Получив подпитку силой, варрэны взбодрились и яростно накинулись на пребывающих руогов. Они рвали противников на части, прокалывали их рогами, но трупов вокруг не было ни одного. Убитого руога тут же утаскивали голодные соплеменники и пожирали прямо на ходу, не оставляя даже костей. А затем снова бросались на неистово сражающихся варрэнов. Равнина вокруг них была до самого горизонта заполнена бесчисленными полчищами тварей, которые набегали, словно морская волна, разбиваясь о строй варрэнов, как о скалу.

Заднюю лапу Динки пронзила острая боль, вызывая воспоминания о волке, вцепившемся ей в руку когда-то. Но освободить пострадавшую конечность не было возможности. Руоги наседали со всех сторон, пытаясь ухватить за лапы, бок, а самые смелые взвивались в прыжке, чтобы вцепиться в шею.

Динка перекусила пополам еще одного смертника. Рот наполнила его соленая противная кровь, и Динка жадно проглотила ее. Другой возможности утолить жажду не было. И чем больше она давила своих противников, как тараканов, тем больше их становилось. Дыхание вырывалось изо рта облачками пламени, прокушенная лапа нещадно болела. Но передышки не предвиделось. Краем глаза она видела, что на Дайме и Тирсваде висят по несколько руогов, отхватывая своими мощными зубастыми челюстями прямо живое мясо. Но помочь своим мужчинам ничем не могла.

Контур силы вокруг них покосился и неровно полыхнул, кто-то из пятерых оступился и нарушил построение.

— Держать строй, — рявкнул Дайм, не видя, что происходит, но ощутив перебой потока силы.

— Стараемся, — пропыхтел Шторос. Как хорошо все-таки, что они слышали мысли друг друга! Перекричать визг руогов было бы трудно. Динка яростно хватала зубами и тут же выпускала изо рта чужую плоть. Однако, она чувствовала, что ее движения замедляются, и она ничего с этим поделать не может. Усталость брала свое.

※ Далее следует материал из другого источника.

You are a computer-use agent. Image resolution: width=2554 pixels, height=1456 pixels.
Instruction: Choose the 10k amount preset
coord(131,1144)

— Дайм, я люблю тебя, — прошептала она только для черного варрэна.

— Динка, не смей сдаваться! — громом раздался в голове его голос. — Мы справимся. Прорвемся. Я убью всех тварей, только продержись еще немного!

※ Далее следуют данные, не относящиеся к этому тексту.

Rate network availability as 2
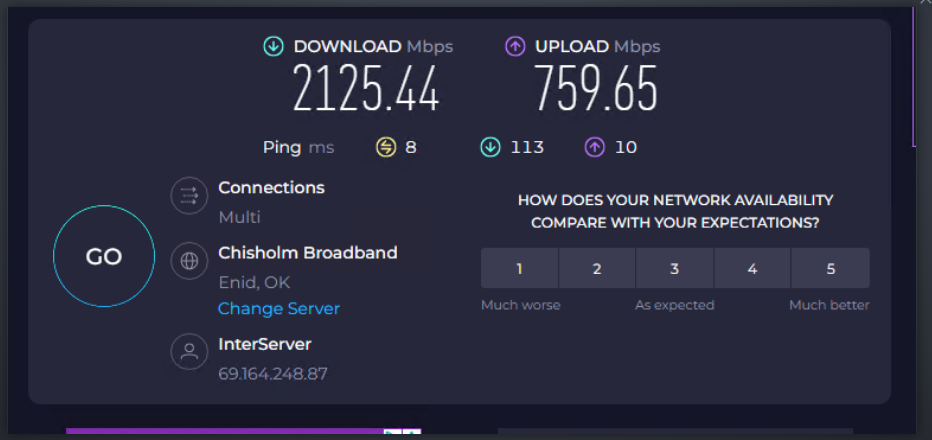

— Шторос, я люблю тебя, — прошептала она рыжему, не обращая внимания на голос Дайма и не отвечая ему.

— Моя козочка, — отозвался Шторос. — Вот только не умирай пока, позволь мне сдохнуть первому.

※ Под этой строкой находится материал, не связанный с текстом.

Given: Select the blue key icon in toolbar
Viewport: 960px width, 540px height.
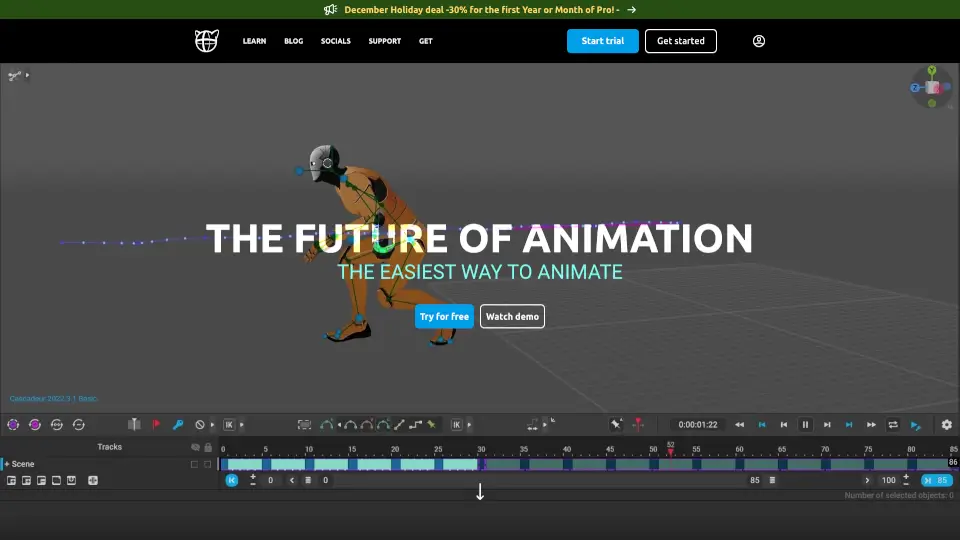Looking at the screenshot, I should click(x=178, y=425).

— Тирсвад, я люблю тебя, — прошептала Динка своему самому юному мужчине.

— Динка… — выдохнул он, и ее окатило таким чувством обожания, что слова были не нужны.

— Хоегард, я люблю тебя, — шепнула она бурому варрэну, краем глаза отмечая, что он уже едва держится на трех лапах, пытаясь сбросить с четвертой намертво вцепившегося в нее руога. Из них всех Хоегард был наименее способен к ближнему бою. Как же хорошо он управлялся в мире людей с луком и арбалетом!

— Динка-Динка, — грустно ответил он ей. — Я люблю тебя больше жизни.

Первым в реку, пошатнувшись, шагнул Хоегард. Нить силы, связывающая их, ярко полыхнула силой. Обожгло всех пятерых. Руоги увидев, как строй варрэнов дрогнул, с еще большей яростью накинулись на оглушенных от боли противников.

— Хоегард! — завизжала Динка, едва удерживаясь, чтобы не упасть от жгучей боли, льющейся в нее через нити силы. Он не ответил, но пентаграмма держалась. Значит, он все еще жив.

Боль потихоньку отступала — сила уходила из контура, но куда? Сзади раздался душераздирающий вой. Динка быстро обернулась и увидела, что Шторос объят неконтролируемым огнем. Он полыхал, как факел, и через его тело в темное небо бил столб чистой неразбавленной силы. Сквозь свой поврежденный резервуар силы он выводил излишки ее из контура пентаграммы, сохраняя жизни всем остальным, включая стоящего по колено в воде Хоегарда. Даже бесстрашные руоги попятились от него, перекинувшись на остальных.